Scottish referendum: What's the point of joining a party?
Two pro-independence parties have reported a rise in their membership despite the referendum on 18 September going against them.
The SNP now has more than 50,000 members compared with 25,642 at 17:00 on the day of the vote, the party said.
That puts it ahead of the entire UK-wide membership of the Lib Dems, which the party estimates exceeded 44,000 in April.
The Scottish Greens, another party in the "Yes" camp, say they have more than doubled their membership since the referendum, attracting more than 3,000 new members to give a total of 5,400 signed-up supporters.
The Scottish Labour Party says their party membership has increased by "hundreds" during the referendum period, though they will not disclose precise figures.
The Scottish Conservatives will not release their figures either but said they have "experienced an increase in numbers thanks to the referendum" and that the Conservative Friends of the Union group set up for the campaign attracted more than 80,000 members.
The Scottish Lib Dems do not release membership figures frequently enough to be able to tell how they may have changed since the referendum, but they point to a 9% increase in their UK-wide membership last year.
Membership gets you similar entitlements across most parties, such as....
- the chance to vote on selecting candidates
- the right to attend party conferences
- and the right to stand as a candidate after about one year's membership.
In some parties, members play a more direct role in deciding party policy.
Members of the SNP, the Scottish Greens and Scottish Lib Dems all have the opportunity to vote on motions at the annual conference that decide the party's position on various issues.
Scottish Labour and Scottish Conservative members also debate policy issues at conference but they are not voted on in a binding way.
'Same old politics'
So why have people been signing up to pro-independence parties in such big numbers?

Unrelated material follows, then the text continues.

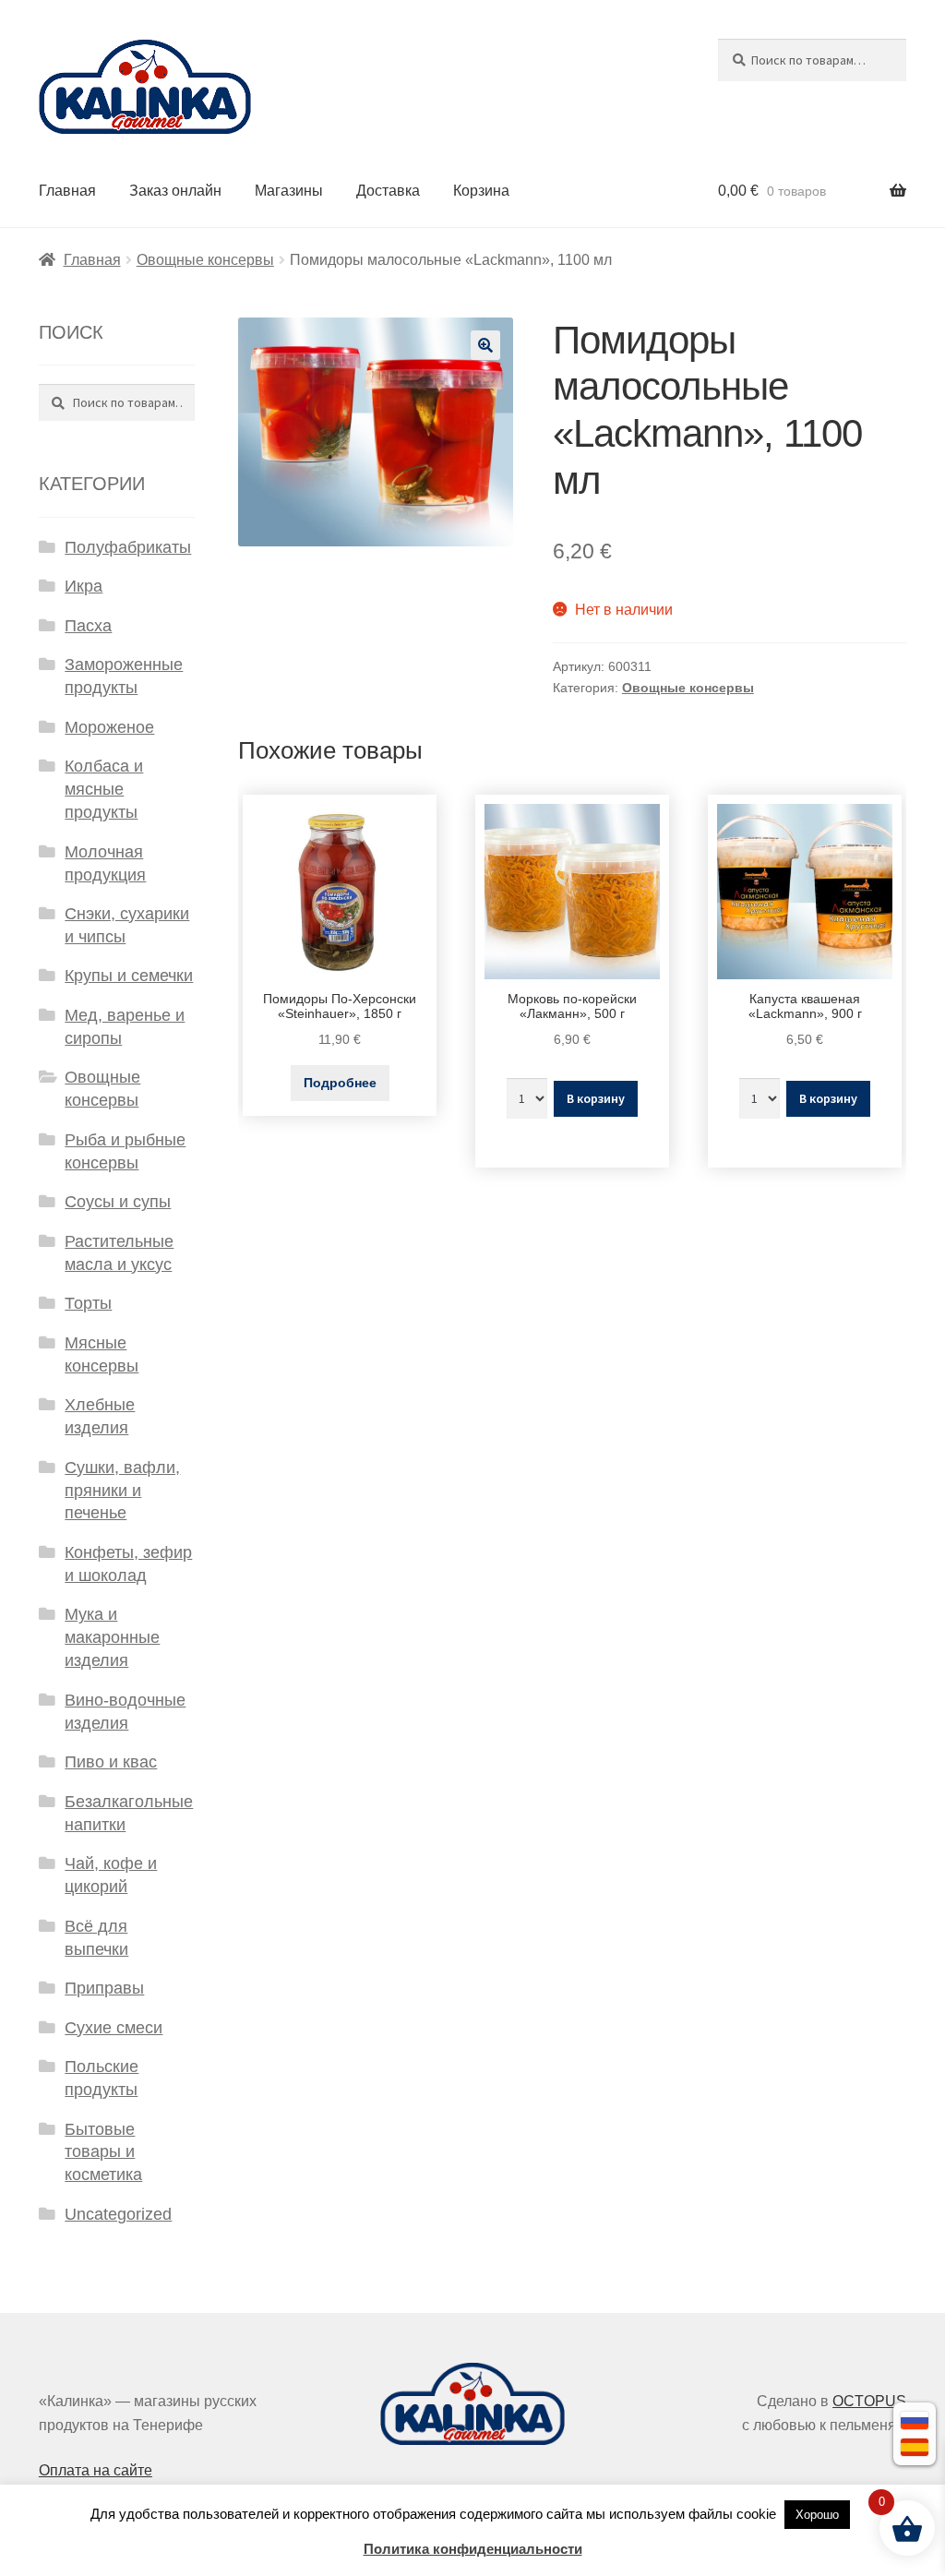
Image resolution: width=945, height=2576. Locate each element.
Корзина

Fraser Blain, 16, is from the Isle of Arran. He got the chance to vote for the first time in last week's referendum, cast his vote for "Yes" and four days later he joined the SNP.
He says he was motivated to join "because the Westminster parties don't represent young people in Scotland".

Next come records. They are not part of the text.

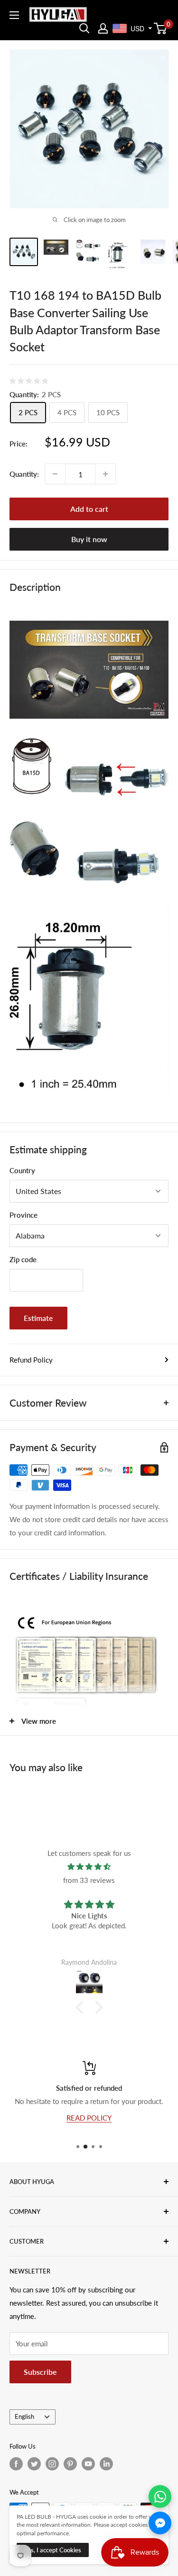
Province (23, 1215)
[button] (81, 2007)
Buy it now (89, 539)
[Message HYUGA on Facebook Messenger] (160, 2523)
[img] (89, 1866)
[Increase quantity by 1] (105, 474)
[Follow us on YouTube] (88, 2463)
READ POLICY (89, 2117)
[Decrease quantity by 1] (55, 474)
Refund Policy (31, 1359)
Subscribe (40, 2371)
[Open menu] (14, 15)
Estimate (38, 1317)
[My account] (103, 28)
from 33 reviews (89, 1880)
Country (22, 1170)
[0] (161, 28)
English (24, 2416)
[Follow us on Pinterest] (70, 2463)
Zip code (23, 1259)
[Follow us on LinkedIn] (106, 2463)
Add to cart (89, 508)
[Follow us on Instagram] (52, 2463)
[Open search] (84, 28)
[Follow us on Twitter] (34, 2463)
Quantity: (24, 474)
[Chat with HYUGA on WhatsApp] (160, 2496)
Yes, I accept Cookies (52, 2550)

Fraser explains: "Young people in Scotland won't put up with the same old politics as usual from Westminster. We voted for change - and the SNP is the best way to deliver that change we desperately need to make our country a fairer place for everyone who lives here."
Julia Sutherland, a writer and comedian who's 38, has recently joined the Scottish Green Party.
She says she felt "galvanised into being part of the political process by the campaign, but those issues - like Trident, social justice - haven't gone away just because it turned out to be a 'No' vote".
She says her next step will be to go along to the party's autumn conference where her main aim is to "be inspired and informed by people who know more than I do, and to participate in the discussion about where we go next".
Party membership as a whole remains a minority pursuit. A recent House of Commons Library note shows that less than 1% of the UK electorate is now a member of the Conservative, Labour or Liberal Democrat Party, compared with 3.8% in 1983.
But the author Richard Keen points out that smaller parties and nationalist parties have bucked this trend to some extent, since they have in his words "risen markedly since the new millennium".